Un Airbus A321 di Frontier Airlines ha interrotto il decollo a Denver dopo aver segnalato l’impatto con una persona presente sulla pista. L’episodio è avvenuto nella tarda serata di venerdì 8 maggio 2026 al Denver International Airport, durante la partenza del volo Frontier 4345 diretto a Los Angeles. A bordo c’erano 224 passeggeri e 7 membri dell’equipaggio.
Cosa è successo sulla pista di Denver
Secondo quanto comunicato dall’aeroporto, il volo ha riportato l’impatto intorno alle 23:19 ora locale. Subito dopo l’arresto della corsa di decollo, è stato segnalato un breve incendio al motore, poi spento rapidamente dal Denver Fire Department. I passeggeri sono stati evacuati tramite gli scivoli di emergenza e trasferiti in terminal con autobus.

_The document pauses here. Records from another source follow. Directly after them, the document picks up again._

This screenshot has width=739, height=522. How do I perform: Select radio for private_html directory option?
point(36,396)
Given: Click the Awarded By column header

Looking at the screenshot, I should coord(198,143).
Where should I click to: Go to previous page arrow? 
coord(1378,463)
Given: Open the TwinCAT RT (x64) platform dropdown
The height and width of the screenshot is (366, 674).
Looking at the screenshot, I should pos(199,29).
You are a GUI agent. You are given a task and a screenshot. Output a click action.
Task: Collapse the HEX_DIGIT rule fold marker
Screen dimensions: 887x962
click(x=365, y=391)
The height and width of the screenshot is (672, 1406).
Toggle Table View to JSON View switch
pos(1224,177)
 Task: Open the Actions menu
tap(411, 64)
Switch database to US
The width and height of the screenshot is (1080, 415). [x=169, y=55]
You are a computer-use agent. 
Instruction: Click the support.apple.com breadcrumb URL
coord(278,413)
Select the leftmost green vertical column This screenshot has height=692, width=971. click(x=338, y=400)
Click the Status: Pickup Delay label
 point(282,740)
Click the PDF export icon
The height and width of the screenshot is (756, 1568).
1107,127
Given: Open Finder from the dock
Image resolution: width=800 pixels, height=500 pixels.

L’audio delle comunicazioni con la torre, diffuso da media statunitensi, aggiunge un elemento importante alla ricostruzione: il pilota avrebbe riferito di aver “colpito qualcuno” e di aver visto una persona attraversare la pista. Il tracciamento di Flightradar24 citato dalla CNN indica che l’aereo stava accelerando a circa 146 miglia orarie, pari a circa 235 chilometri orari, prima dell’aborto del decollo.
Il decollo abortito e l’evacuazione dei passeggeri
Al momento non sono ancora chiare le circostanze che hanno portato la persona a trovarsi su una pista attiva. È questo il punto centrale dell’indagine: capire se si sia trattato di un accesso non autorizzato, di una violazione del perimetro aeroportuale o di un’altra dinamica ancora da accertare. L’aeroporto ha comunicato che il National Transportation Safety Board è stato informato e che la pista 17L resterà chiusa mentre proseguono gli accertamenti.
Per l’aviazione commerciale, un evento di questo tipo è particolarmente delicato perché avviene nella fase più critica della corsa di decollo: l’aeromobile è già in accelerazione, il margine di reazione si riduce rapidamente e ogni decisione deve essere presa in pochi secondi. In questo caso l’equipaggio ha interrotto la manovra, gestito l’arresto dell’aereo e ordinato l’evacuazione dopo la presenza di fumo in cabina.
La vicenda resta in evoluzione. Frontier Airlines ha dichiarato di essere al lavoro con l’aeroporto e con le autorità competenti per raccogliere ulteriori informazioni. Fino alla conclusione delle prime verifiche, il dato più rilevante resta quello più semplice: un aeromobile in decollo si è trovato davanti una persona su una pista attiva, in uno degli scenari che ogni sistema di sicurezza aeroportuale cerca di prevenire.